El presidente ruso, Vladimir Putin, ha criticado duramente los recientes llamamientos de los líderes occidentales a una posible “gran guerra” con Rusia, calificando esa retórica de “histeria” y “mentiras”. Sus comentarios siguieron a los del secretario general de la OTAN, Mark Rutte, durante un discurso en Berlín, donde Rutte instó a la alianza militar a prepararse para igualar la escala del conflicto que enfrentaron las generaciones anteriores.
Putin ha rechazado repetidamente las afirmaciones de que Rusia representa una amenaza para los países europeos como “una tontería” y un intento deliberado de avivar el miedo entre los aliados occidentales. Describió las actuales conversaciones sobre un posible conflicto con Rusia como engañosas y dijo que servía a ciertas agendas políticas.
En su discurso, Rutte expresó su preocupación porque muchos aliados de la OTAN no reconocen la urgencia de la amenaza de Rusia. “Somos el próximo objetivo de Rusia. Me temo que muchos se muestran silenciosamente complacientes. Muchos no sienten la urgencia. Y muchos creen que el tiempo está de nuestro lado. No lo está. El momento de actuar es ahora”, subrayó la necesidad de vigilancia. Las declaraciones de Rutte enfatizaron una sensación de peligro inmediato, diciendo a los asistentes que “el conflicto está a nuestras puertas” y que Rusia, de hecho, había “devuelto la guerra a Europa”.

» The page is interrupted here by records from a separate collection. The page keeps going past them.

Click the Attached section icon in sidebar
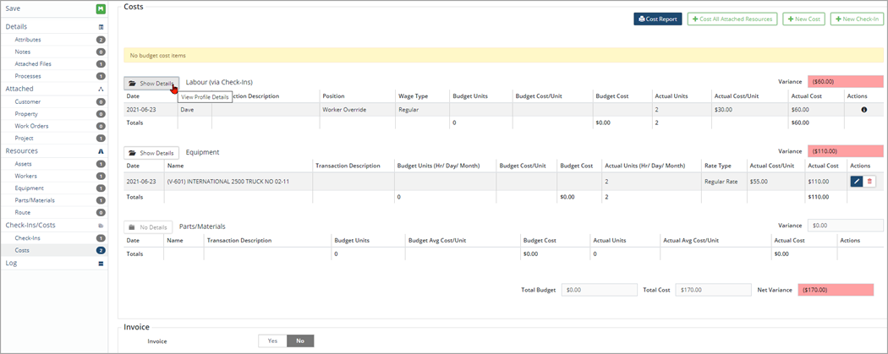Screen dimensions: 888x354 tap(101, 89)
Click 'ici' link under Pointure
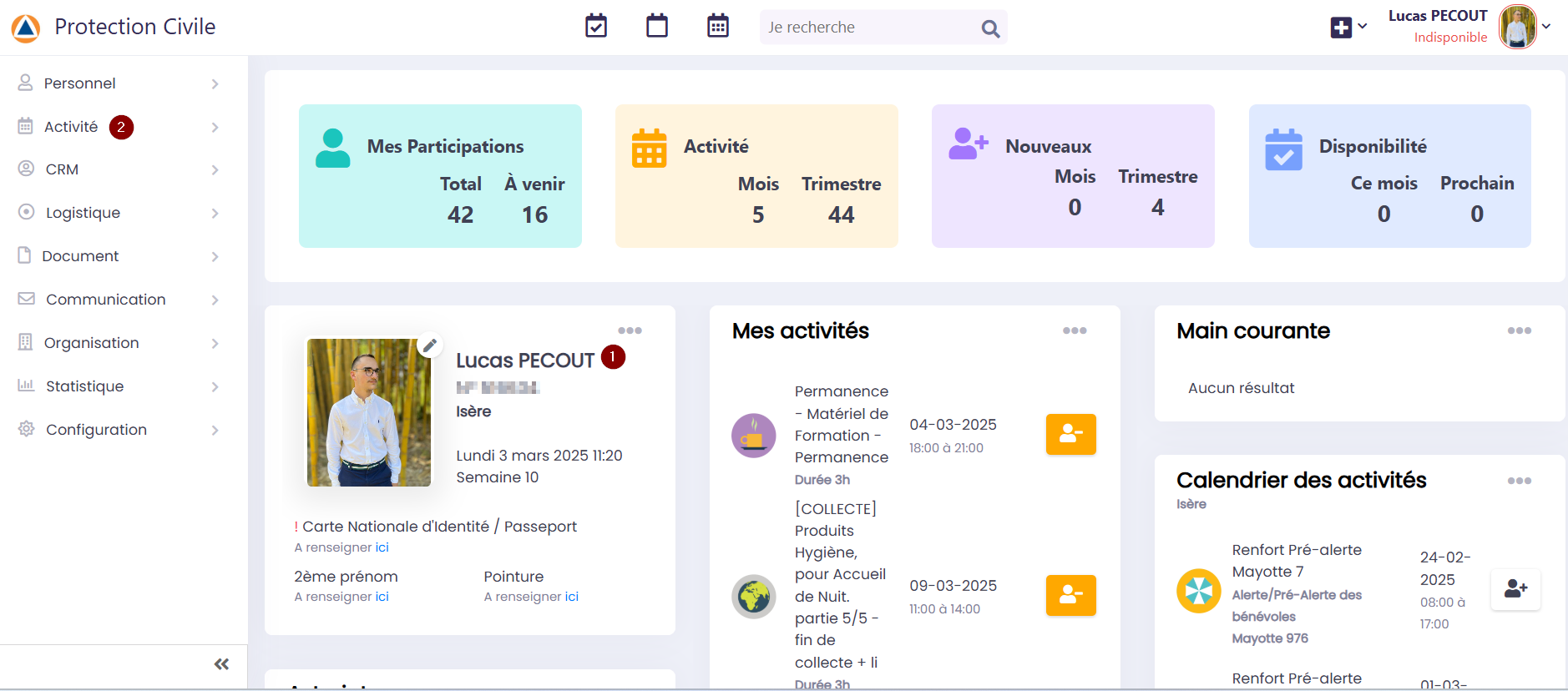This screenshot has height=691, width=1568. (x=571, y=597)
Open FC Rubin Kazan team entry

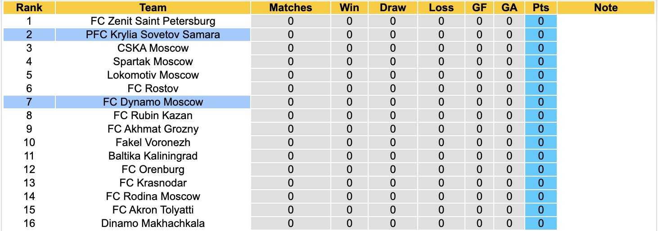tap(153, 116)
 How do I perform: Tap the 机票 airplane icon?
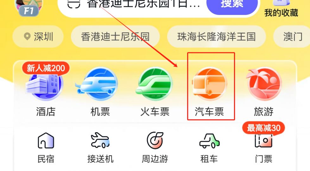[x=97, y=84]
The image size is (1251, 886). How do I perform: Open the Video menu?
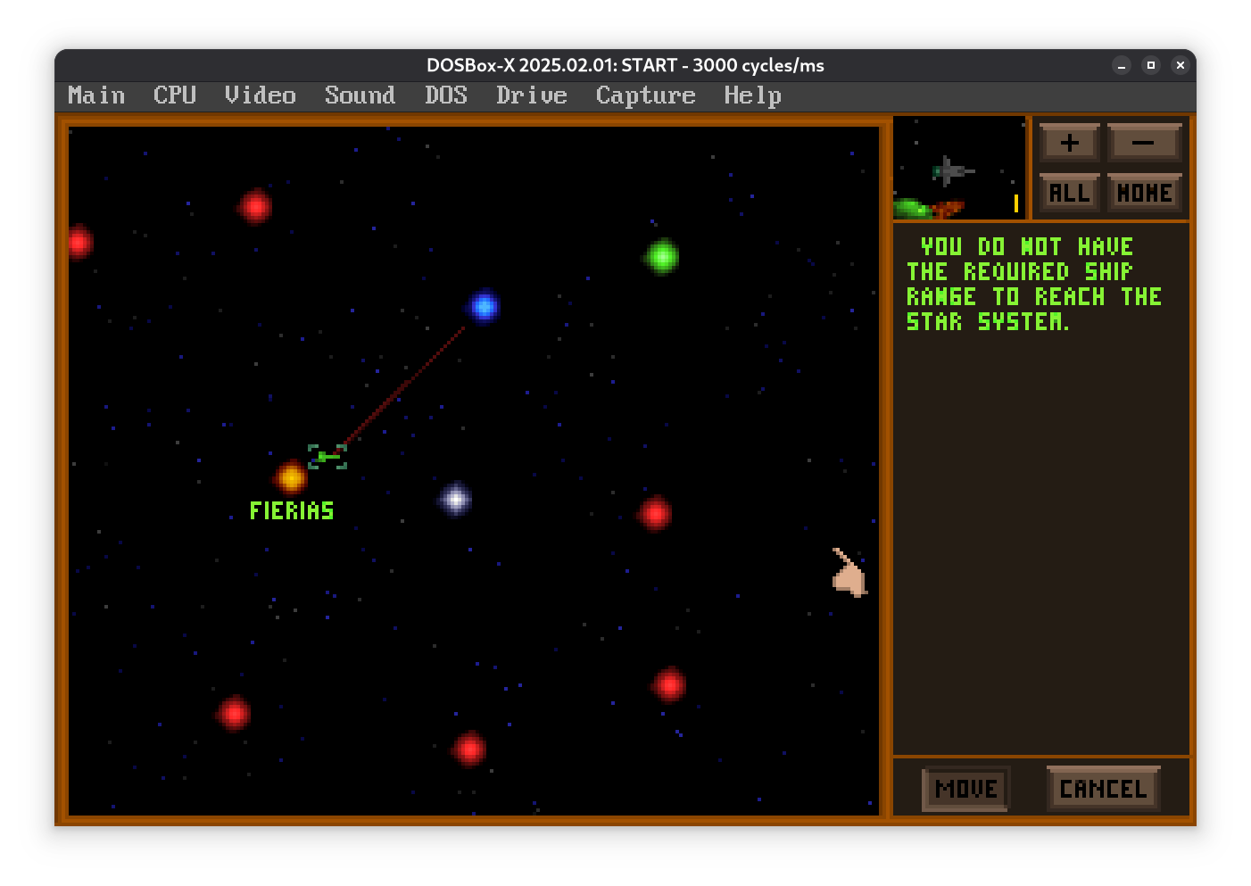260,95
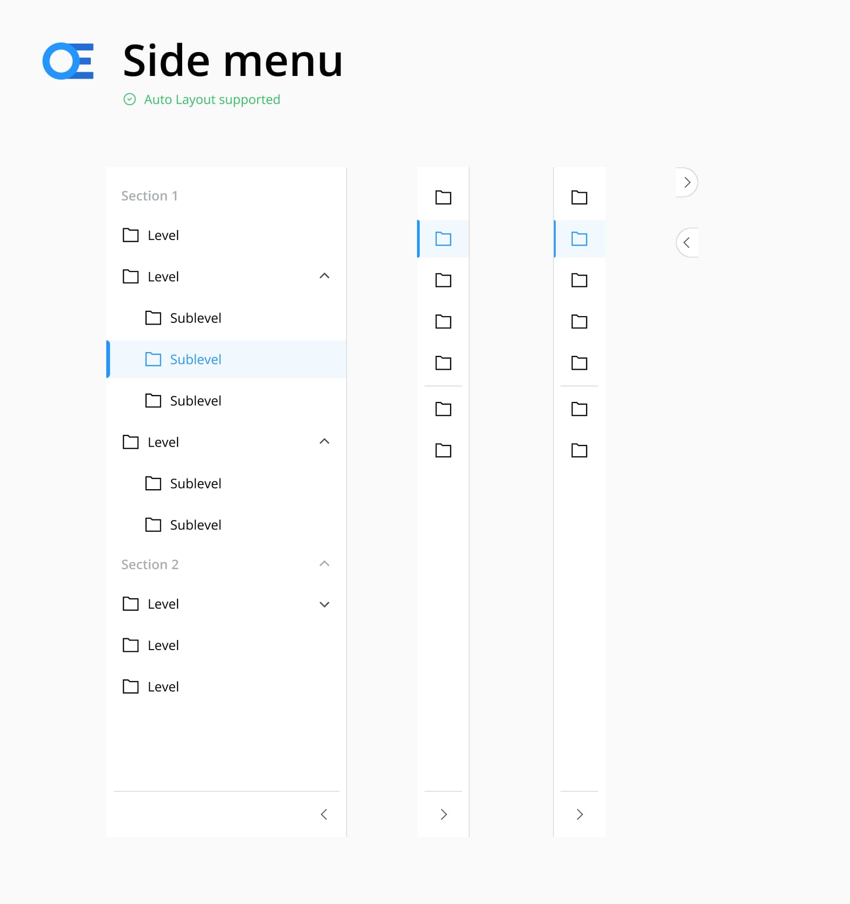The height and width of the screenshot is (904, 850).
Task: Click the OE logo at the top left
Action: click(x=68, y=61)
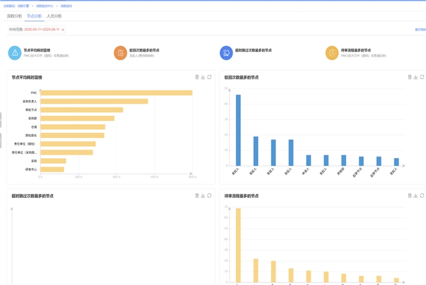
Task: Refresh the 驳回次数最多的节点 chart
Action: pyautogui.click(x=422, y=77)
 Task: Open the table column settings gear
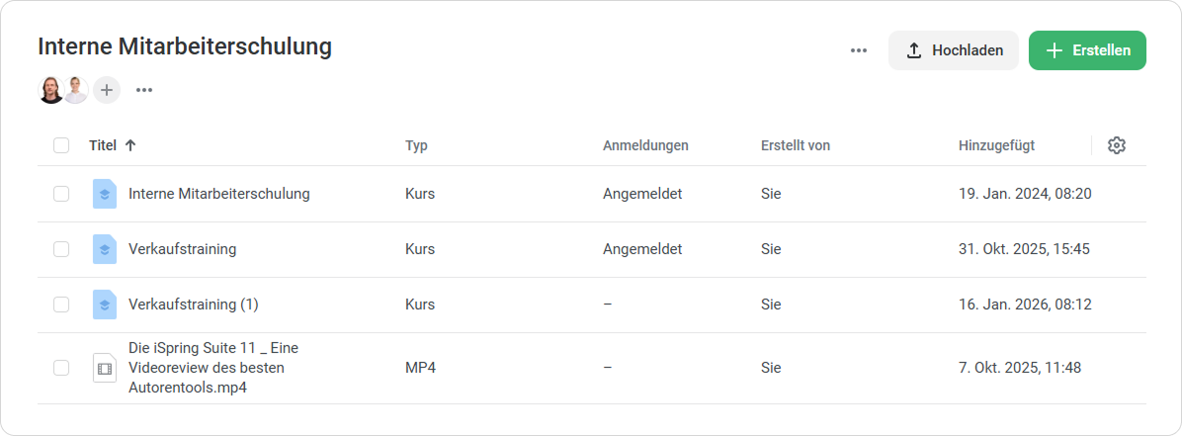tap(1117, 145)
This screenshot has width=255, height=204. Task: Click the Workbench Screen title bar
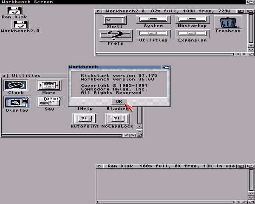[128, 2]
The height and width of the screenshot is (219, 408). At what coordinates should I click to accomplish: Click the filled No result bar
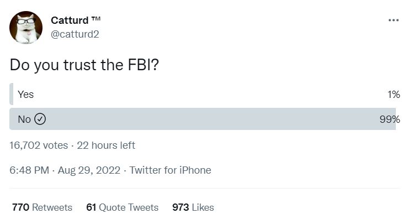tap(203, 119)
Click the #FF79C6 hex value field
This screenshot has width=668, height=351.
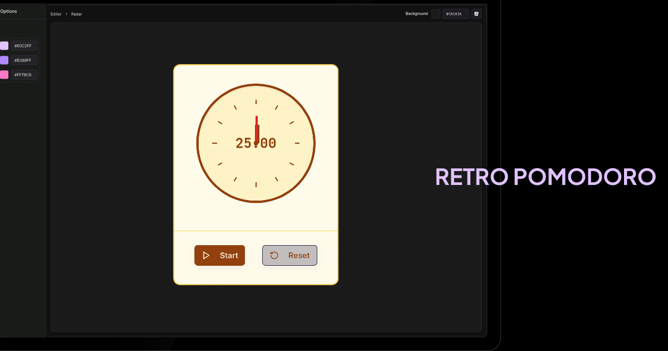coord(24,74)
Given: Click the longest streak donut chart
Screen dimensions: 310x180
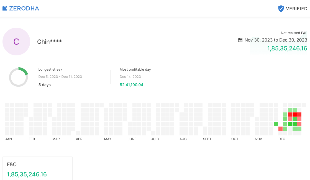Looking at the screenshot, I should point(19,77).
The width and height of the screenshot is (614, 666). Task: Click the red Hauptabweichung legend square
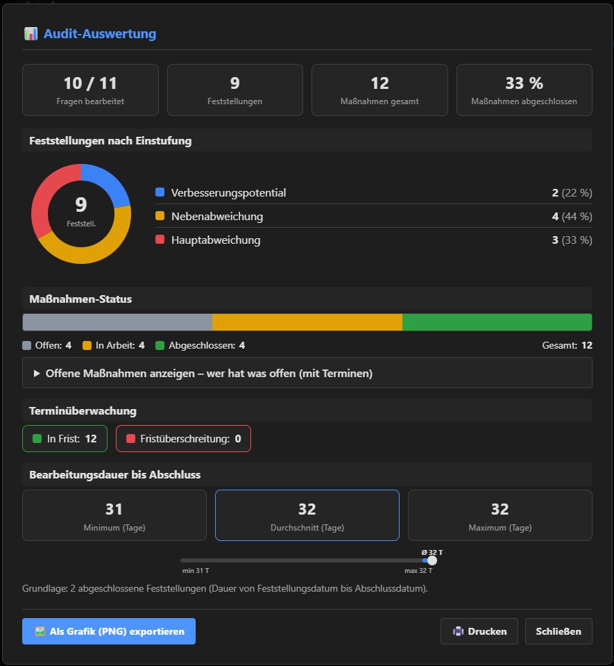(160, 240)
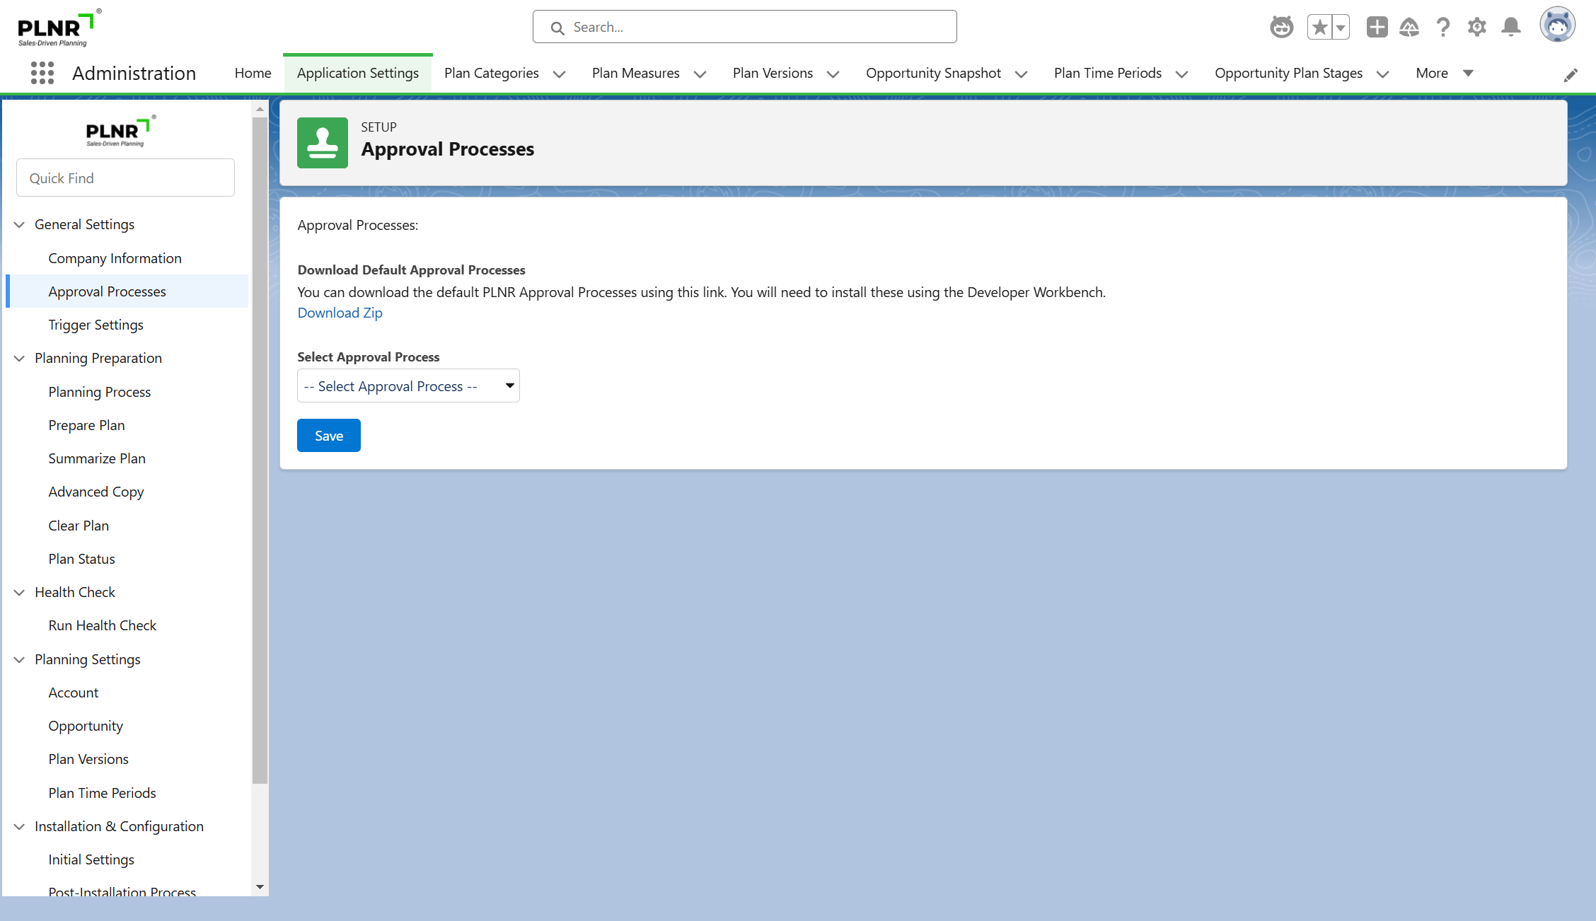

El intercambio pone de relieve las crecientes tensiones entre Rusia y las naciones de la OTAN, con líderes de ambos lados conscientes de la peligrosa situación pero marcadamente diferentes en su comprensión de la amenaza y la respuesta adecuada. Los gobiernos occidentales han seguido lidiando con las implicaciones de las acciones militares de Rusia en los últimos años, pero Moscú ha negado con vehemencia cualquier intención agresiva hacia su vecino.